毛利先輩の話もかなりの真実度を感じた。今頃、別の場所でさっきの五人と合流して俺のレベルを計っている可能性すらある。
(これは考えを改めたほうがいいかもしれない)
そう思うとこのダラダラした会議も合理性を感じる。意味なく続く無駄話のパスワークも、イニシアチブを取らないことで余計な責任を回避しつつ、やんわりとした共同体を保つ不安な時代の処世術にも思えてきた。弱小部活を維持しながら、効率よく進学情報を交換し、自分のスケジュールに合わせた最低限の活動をする影の英才集団。
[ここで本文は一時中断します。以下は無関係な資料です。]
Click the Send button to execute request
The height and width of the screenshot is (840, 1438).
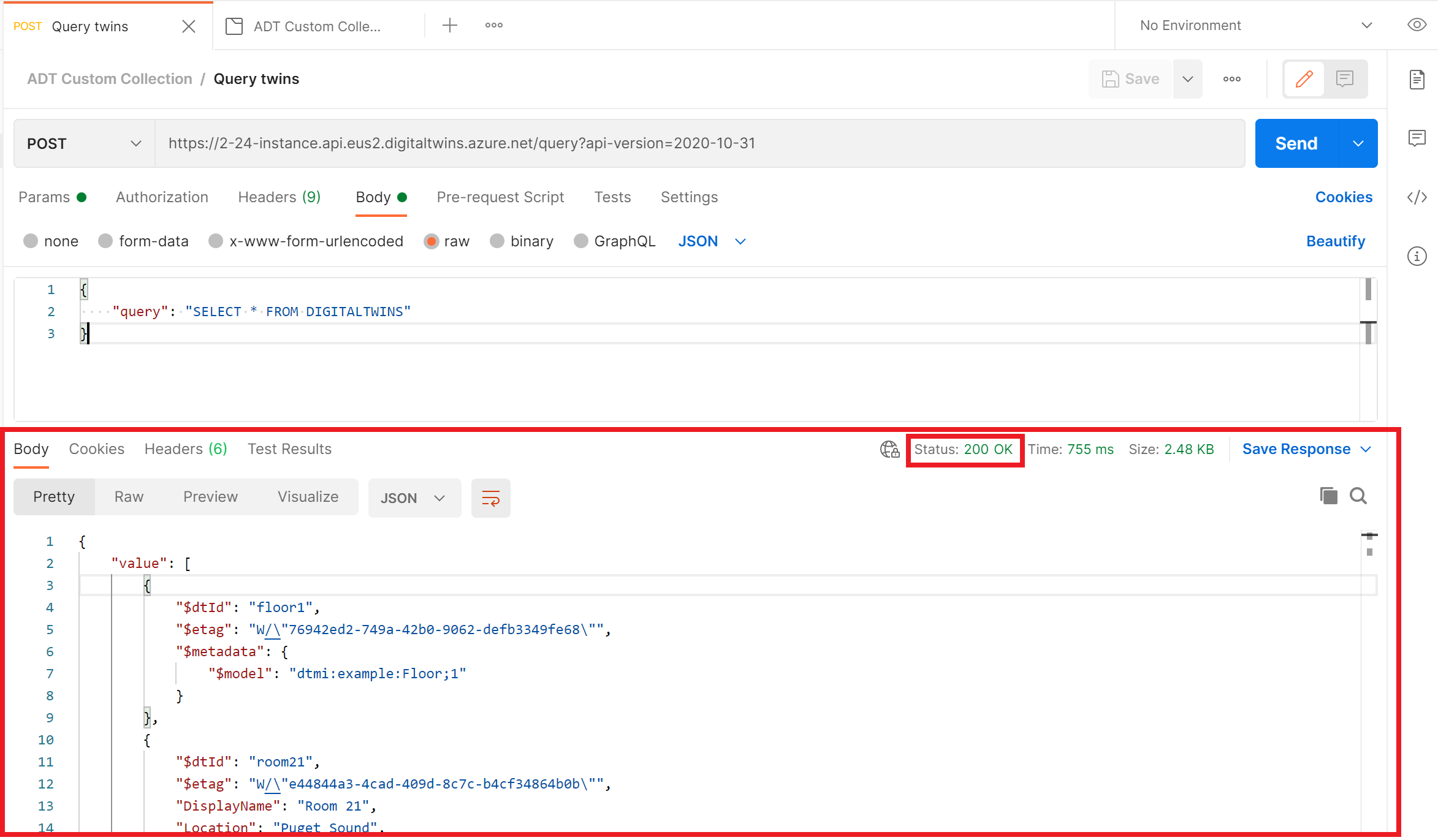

俺も数学、物理はさっぱりダメな私立文系の典型。できれば早々に推薦で合格できれば越したこと無い。高校受験をしていないオレたちにとって大学受験は中学受験以来の体験で、浪人することは社会の荒波に投げ出される恐怖でしかない。そう考えると、この文連団体で会長になってのらりくらりと部活をやり過ごし、早々に推薦入試で有名校進学を決めるのは悪くはない。いやそれどころか最高じゃないか。なにせ活動実績が無いのだから、帰宅部で内申ゼロ加点よりよっぽどメリットがある。
「お待たせ」
やがて、文連ルームのドアが開き。その会長たちがザワザワと戻って来た。